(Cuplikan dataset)
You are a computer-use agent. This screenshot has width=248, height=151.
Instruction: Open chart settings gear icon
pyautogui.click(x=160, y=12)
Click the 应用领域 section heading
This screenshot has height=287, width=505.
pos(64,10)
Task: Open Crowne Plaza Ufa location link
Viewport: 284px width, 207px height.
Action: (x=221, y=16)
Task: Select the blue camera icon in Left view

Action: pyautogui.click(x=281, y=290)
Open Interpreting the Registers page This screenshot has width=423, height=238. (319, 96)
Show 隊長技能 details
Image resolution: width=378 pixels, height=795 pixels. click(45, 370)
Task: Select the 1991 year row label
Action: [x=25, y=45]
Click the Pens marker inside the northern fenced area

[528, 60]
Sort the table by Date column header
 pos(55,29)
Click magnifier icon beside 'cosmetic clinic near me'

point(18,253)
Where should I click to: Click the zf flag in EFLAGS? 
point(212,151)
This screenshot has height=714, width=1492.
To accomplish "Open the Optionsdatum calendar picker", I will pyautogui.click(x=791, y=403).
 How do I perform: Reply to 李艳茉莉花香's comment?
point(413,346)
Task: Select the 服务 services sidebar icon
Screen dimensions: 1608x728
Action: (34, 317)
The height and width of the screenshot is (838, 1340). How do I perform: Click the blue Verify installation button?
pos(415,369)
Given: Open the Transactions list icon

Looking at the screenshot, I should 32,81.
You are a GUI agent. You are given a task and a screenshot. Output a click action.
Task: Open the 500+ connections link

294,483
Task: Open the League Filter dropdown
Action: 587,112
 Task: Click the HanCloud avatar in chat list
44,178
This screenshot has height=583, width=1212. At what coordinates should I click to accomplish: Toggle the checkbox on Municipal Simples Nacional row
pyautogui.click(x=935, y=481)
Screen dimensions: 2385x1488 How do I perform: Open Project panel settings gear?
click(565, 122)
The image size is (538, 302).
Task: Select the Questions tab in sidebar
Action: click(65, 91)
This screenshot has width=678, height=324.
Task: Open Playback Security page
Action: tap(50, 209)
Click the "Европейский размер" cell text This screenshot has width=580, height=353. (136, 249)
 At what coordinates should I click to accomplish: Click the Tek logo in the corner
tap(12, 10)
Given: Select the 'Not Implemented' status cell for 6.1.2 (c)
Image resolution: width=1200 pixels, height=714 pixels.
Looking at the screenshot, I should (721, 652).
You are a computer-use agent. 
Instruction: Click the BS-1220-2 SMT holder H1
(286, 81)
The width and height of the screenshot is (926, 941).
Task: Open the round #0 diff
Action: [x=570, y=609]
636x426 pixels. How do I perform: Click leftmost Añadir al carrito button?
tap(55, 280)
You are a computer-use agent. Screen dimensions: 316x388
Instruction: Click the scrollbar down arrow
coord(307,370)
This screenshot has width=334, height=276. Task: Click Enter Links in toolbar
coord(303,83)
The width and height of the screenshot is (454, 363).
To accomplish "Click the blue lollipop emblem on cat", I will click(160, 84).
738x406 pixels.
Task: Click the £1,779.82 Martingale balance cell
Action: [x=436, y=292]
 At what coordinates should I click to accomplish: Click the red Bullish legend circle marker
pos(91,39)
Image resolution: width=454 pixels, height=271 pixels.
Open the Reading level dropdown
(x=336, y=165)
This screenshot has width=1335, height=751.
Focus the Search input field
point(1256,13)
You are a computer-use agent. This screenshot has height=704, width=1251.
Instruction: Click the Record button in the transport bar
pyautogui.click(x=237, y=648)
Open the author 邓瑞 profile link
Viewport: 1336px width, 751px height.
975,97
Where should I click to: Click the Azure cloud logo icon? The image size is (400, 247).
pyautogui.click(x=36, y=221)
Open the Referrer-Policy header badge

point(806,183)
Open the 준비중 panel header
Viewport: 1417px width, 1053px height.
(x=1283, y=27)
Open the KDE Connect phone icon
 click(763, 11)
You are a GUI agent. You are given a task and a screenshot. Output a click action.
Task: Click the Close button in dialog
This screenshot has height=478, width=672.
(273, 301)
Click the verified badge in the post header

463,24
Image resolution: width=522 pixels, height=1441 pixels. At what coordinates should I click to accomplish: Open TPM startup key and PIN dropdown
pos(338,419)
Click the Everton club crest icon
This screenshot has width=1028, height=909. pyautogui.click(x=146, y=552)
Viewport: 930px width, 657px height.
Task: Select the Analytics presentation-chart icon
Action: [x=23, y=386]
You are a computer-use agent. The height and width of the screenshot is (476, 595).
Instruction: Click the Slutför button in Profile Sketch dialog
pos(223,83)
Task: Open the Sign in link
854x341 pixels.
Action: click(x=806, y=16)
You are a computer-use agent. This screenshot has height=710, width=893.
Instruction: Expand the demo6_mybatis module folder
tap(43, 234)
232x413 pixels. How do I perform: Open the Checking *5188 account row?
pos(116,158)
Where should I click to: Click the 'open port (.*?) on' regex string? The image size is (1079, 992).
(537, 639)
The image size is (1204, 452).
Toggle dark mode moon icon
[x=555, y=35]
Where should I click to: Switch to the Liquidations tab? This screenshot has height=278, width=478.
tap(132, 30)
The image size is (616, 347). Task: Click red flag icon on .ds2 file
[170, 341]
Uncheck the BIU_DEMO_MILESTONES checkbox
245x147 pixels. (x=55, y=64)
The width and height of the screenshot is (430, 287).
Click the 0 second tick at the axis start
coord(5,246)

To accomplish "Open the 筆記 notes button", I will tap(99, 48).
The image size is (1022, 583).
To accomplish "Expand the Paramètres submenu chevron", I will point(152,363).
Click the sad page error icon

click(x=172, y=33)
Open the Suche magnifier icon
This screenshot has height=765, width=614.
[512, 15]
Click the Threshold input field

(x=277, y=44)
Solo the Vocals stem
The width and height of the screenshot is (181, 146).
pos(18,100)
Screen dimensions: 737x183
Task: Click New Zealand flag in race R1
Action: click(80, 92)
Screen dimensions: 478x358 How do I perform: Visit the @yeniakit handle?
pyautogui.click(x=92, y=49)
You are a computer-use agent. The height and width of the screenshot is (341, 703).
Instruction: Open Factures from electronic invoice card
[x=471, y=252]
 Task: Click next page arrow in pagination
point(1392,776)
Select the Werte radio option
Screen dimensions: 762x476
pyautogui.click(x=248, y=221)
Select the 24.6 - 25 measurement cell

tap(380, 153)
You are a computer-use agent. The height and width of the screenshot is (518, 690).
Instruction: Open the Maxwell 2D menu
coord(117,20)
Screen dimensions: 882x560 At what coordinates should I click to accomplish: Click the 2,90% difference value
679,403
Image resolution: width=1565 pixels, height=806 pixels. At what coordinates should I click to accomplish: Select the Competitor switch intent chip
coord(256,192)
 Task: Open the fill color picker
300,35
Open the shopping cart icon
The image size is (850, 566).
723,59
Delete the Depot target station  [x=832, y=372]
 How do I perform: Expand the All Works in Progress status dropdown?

**Rumusan Soal**
Kembalikan bagian dari baris yang memuat "This screenshot has height=583, width=1212." sampai baris yang memuat "Action: tap(50, 209)", tanpa mengubah apa pun.

**Tanggapan**
This screenshot has height=583, width=1212. At what coordinates should I click to accomplish: Toggle the checkbox on Municipal Simples Nacional row
pyautogui.click(x=935, y=481)
Screen dimensions: 2385x1488 How do I perform: Open Project panel settings gear?
click(565, 122)
The image size is (538, 302).
Task: Select the Questions tab in sidebar
Action: click(65, 91)
This screenshot has width=678, height=324.
Task: Open Playback Security page
Action: tap(50, 209)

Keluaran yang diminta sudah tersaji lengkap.